Il s’accroche au verbe du premier beau parleur venu, mais il n’accueille pas toujours bien la nouveauté, car elle peut déranger. Car l’homme ballotté est parfois nostalgique. S’il ne sait pas trop où il va, il sait encore un peu d’où il vient : un arrière grand-père un peu anar, une arrière grand-mère bigote, confite en dévotions surprenantes, un peu de clinquant « bling-bling » ici et un arrière-goût d’ailleurs là.
Il a navigué entre le New-Age et les Évangélistes, entre les apparitions miraculeuses à San Diego de la Vega et les exorcistes du 7e jour. Innocemment il navigue dans les bricolages du sacré, il louvoie entre les soutanes et les rave-parties où se fourvoie l’Esprit. Mais dans cette nuit tonitruante zébrée de flashes éblouissants, il ne distingue rien, car il n’y a rien. Rien d’autre qu’une transe fébrile, une agitation contagieuse, un océan noir strié d’éclairs violents, où tout se ressemble, où rien ne se distingue.
Gyrovague, il prend les vessies pour des lanternes, le suranné et le rance pour du nouveau, la verroterie pour du diamant.
Candide
1 – Groupe Paroles (Guy Aurenche, Jean Delumeau, René Rémond, Jacques Arènes) - La Croix – 17 février 2005
L’homme boiteux
le 5 mars 2009, Dom José Cardoso Sobrinho, l’archevêque de Recife (Brésil),
confirmait publiquement l’excommunication de la mère et des médecins d’une fillette qui,
enceinte de jumeaux à la suite d’un viol, venait d’avorter.

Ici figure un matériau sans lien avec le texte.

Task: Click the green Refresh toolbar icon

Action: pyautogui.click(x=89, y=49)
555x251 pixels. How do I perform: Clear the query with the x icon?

L’affaire avait suscité beaucoup d’incompréhension et une controverse mondiale.
Deux ans après, retour dans un diocèse plus apaisé, où des catholiques, sur le terrain,
se tiennent aux côtés de ces filles-mères. (La Croix – 03.03.11)
L’homme boiteux avance tant bien que mal, à travers les vicissitudes du monde. Ce monde, il l’aime malgré ses imperfections. Il le trouve beau malgré les tremblements de terre, les tsunamis et les déluges.
Il a vécu il n’y a pas longtemps dans un siècle maudit, où l’enfer s’appelait étoile jaune, Auschwitz, Goulag, Cambodge, Rwanda, Srebrenica. Et dans le même siècle les hommes se déplaçaient et communiquaient de plus en plus facilement, on inventait la bombe atomique pour tuer et la « bombe au cobalt » pour guérir.
Aujourd’hui, ce n’est guère mieux. Il y a toujours des tyrans qui s’accrochent au pouvoir, des mafieux, des politiciens véreux prêts à soutenir les pires causes. L’homme boiteux proteste, s’indigne et parfois se révolte là où on ne l’attendait pas, en pays musulmans.
La voisine de l’homme boiteux avait une fillette de 9 ans qui a été violée par son beau-père. Elle attendait des jumeaux ; la famille a pris la décision de la faire avorter. L’archevêque s’en mêla. C’était un homme d’ordre, il excommunia tout le monde, sauf le beau-père. À Rome certains furent satisfaits, l’ordre était rétabli.
L’homme boiteux n’est pas très savant. Il ne connaît pas le droit canon. Mais il lit un peu : il a lu Jean Sulivan et Bernanos, et comme il est boiteux et ne sait pas toujours où il met les pieds, il a lu également Nietzsche et Camus, Freud et le Dieu pervers de Maurice Bellet.
L’homme boiteux aime la beauté et sait la reconnaître. Il aime les chansons de Brassens et il a été pris d’affection pour Joseph, quand Moustaki le chantait.
Il ne méprise pas le cinéma. Il a vu La vie des autres, Le festin de Babette, La chambre du fils, Des hommes et des dieux et bien d’autres encore.
Lorsqu’il lui est arrivé d’assister à la messe, il retenu les paroles de chants qui l’ont touché : Dieu fait de nous des hommes libres, ou encore Que tes œuvres sont belles, Si le père vous appelle, Quand il disait à ses amis, Peuple de Dieu, marche joyeux. Il a compris que Didier Rimaud était non seulement un poète, mais aussi un « théologien » sans titres.
L’homme boiteux se sait infirme. Il court mal, les chemins lui sont pénibles. Mais il a retenu quelque chose des Évangiles : des aveugles qui voient, des sourds qui entendent, des paralysés qui marchent, des Samaritains, étrangers méprisables, qui s’arrêtent auprès de l’homme brisé.
Il a entendu dire que Jésus se trouvait en chaque homme souffrant, que l’Amour était capable de briser les chaînes, ouvrir des routes, jeter des ponts, qu’un simple regard aimant était plus lumineux qu’un soleil éclatant, qu’un Royaume annoncé était déjà là.